Write a typed data frame with this schema to a parquet file.

classmethod cast(
df: DataFrame | LazyFrame,
/,
) DataFrame[Self] | LazyFrame[Self][source]

Cast a data frame to match the schema.

This method removes superfluous columns and casts all schema columns to the correct dtypes. However, it does not introspect the data frame contents.

Hence, this method should be used with care and validate() should generally be preferred. It is advised to only use this method if df is surely known to adhere to the schema.

Returns:

The input data frame, wrapped in a generic version of the input’s data frame type to reflect schema adherence.

Note

If you only require a generic data frame for the type checker, consider using typing.cast() instead of this method.

Attention

For lazy frames, casting is not performed eagerly. This prevents collecting the lazy frame’s schema but also means that a call to polars.LazyFrame.collect() further down the line might fail because of the cast and/or missing columns.

classmethod column_names() list[str][source]

The column names of this schema.

classmethod columns() dict[str, Column][source]

The column definitions of this schema.

classmethod create_empty(
*,
lazy: bool = False,
) DataFrame[Self] | LazyFrame[Self][source]

Create an empty data or lazy frame from this schema.

Parameters:

lazy – Whether to create a lazy data frame. If True, returns a lazy frame with this Schema. Otherwise, returns an eager frame.

Returns:

An instance of polars.DataFrame or polars.LazyFrame with this schema’s defined columns and their data types.

classmethod create_empty_if_none(
df: DataFrame[Self] | LazyFrame[Self] | None,
*,
lazy: bool = False,
) DataFrame[Self] | LazyFrame[Self][source]

Impute None input with an empty, schema-compliant lazy or eager data frame or return the input as lazy or eager frame.

Parameters:
  • df – The data frame to check for None. If it is not None, it is returned as lazy or eager frame. Otherwise, a schema-compliant data or lazy frame with no rows is returned.

  • lazy – Whether to return a lazy data frame. If True, returns a lazy frame with this Schema. Otherwise, returns an eager frame.

Returns:

The given data frame df as lazy or eager frame, if it is not None. An instance of polars.DataFrame or polars.LazyFrame with this schema’s defined columns and their data types, but no rows, otherwise.

classmethod filter(
df: DataFrame | LazyFrame,
/,
*,
cast: bool = False,
eager: bool = True,
) FilterResult[Self] | LazyFilterResult[Self][source]

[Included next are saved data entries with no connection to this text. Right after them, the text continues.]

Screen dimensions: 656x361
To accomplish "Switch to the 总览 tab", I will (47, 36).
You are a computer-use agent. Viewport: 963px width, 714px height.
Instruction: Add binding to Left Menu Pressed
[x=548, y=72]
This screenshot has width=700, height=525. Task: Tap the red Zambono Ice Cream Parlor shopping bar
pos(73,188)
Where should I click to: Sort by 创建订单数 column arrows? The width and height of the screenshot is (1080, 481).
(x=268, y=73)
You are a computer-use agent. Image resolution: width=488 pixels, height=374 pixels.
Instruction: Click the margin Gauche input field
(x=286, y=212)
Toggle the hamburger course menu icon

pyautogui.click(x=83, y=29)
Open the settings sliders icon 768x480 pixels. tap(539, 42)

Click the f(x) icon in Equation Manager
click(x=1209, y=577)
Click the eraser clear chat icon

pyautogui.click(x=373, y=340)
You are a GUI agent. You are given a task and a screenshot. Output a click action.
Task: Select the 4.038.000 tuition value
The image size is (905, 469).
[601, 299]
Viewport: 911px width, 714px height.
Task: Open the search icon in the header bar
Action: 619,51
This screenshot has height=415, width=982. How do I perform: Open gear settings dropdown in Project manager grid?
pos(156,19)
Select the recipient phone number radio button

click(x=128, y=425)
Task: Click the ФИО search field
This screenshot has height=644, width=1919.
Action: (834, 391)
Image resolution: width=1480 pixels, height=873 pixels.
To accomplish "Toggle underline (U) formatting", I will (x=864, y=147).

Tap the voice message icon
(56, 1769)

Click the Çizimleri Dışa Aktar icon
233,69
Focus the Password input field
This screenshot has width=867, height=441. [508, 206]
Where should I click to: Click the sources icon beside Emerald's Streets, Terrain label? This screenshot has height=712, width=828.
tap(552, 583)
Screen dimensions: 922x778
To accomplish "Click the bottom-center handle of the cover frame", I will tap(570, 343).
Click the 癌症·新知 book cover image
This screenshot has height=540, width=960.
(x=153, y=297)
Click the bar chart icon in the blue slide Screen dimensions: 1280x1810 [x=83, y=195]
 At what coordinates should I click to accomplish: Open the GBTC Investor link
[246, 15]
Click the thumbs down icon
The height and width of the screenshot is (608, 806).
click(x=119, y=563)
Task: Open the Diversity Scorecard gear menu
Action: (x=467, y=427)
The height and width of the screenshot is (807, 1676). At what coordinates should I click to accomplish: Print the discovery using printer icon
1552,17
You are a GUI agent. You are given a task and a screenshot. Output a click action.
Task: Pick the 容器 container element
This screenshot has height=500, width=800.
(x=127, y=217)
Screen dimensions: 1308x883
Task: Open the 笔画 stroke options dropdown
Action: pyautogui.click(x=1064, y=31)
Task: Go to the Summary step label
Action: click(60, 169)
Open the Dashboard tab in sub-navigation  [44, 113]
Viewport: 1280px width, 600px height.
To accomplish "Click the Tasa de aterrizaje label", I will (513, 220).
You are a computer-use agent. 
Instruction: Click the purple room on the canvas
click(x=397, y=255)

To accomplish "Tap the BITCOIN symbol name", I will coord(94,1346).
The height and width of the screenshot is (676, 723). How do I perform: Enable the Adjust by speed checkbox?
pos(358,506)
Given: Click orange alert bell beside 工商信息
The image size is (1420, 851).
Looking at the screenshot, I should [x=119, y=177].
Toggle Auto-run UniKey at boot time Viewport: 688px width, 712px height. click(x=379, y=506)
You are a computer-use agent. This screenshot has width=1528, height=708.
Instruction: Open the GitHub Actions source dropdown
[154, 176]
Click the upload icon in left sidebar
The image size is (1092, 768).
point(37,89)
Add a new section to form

Filter the data frame by the rules of this schema.

This method can be thought of as a “soft alternative” to validate(). While validate() raises an exception when a row does not adhere to the rules defined in the schema, this method simply filters out these rows and succeeds.

Parameters:
  • df – The data frame to filter for valid rows. The data frame is collected within this method, regardless of whether a DataFrame or LazyFrame is passed.

  • cast – Whether columns with a wrong data type in the input data frame are cast to the schema’s defined data type if possible. Rows for which the cast fails for any column are filtered out.

  • eager – Whether the filter operation should be performed eagerly. If False, the returned lazy frame will fail to collect if the validation does not pass.

Returns:

A tuple of the validated rows in the input data frame (potentially empty) and a simple dataclass carrying information about the rows of the data frame which could not be validated successfully. Just like in polars’ native filter(), the order of rows in the returned data frame is maintained.

Raises:

ValidationError – If the columns of the input data frame are invalid. This happens only if the data frame misses a column defined in the schema or a column has an invalid dtype while cast is set to False.

Note

This method preserves the ordering of the input data frame.

classmethod is_valid(
df: DataFrame | LazyFrame,
/,
*,
cast: bool = False,
) bool[source]

Check whether a data frame satisfies the schema.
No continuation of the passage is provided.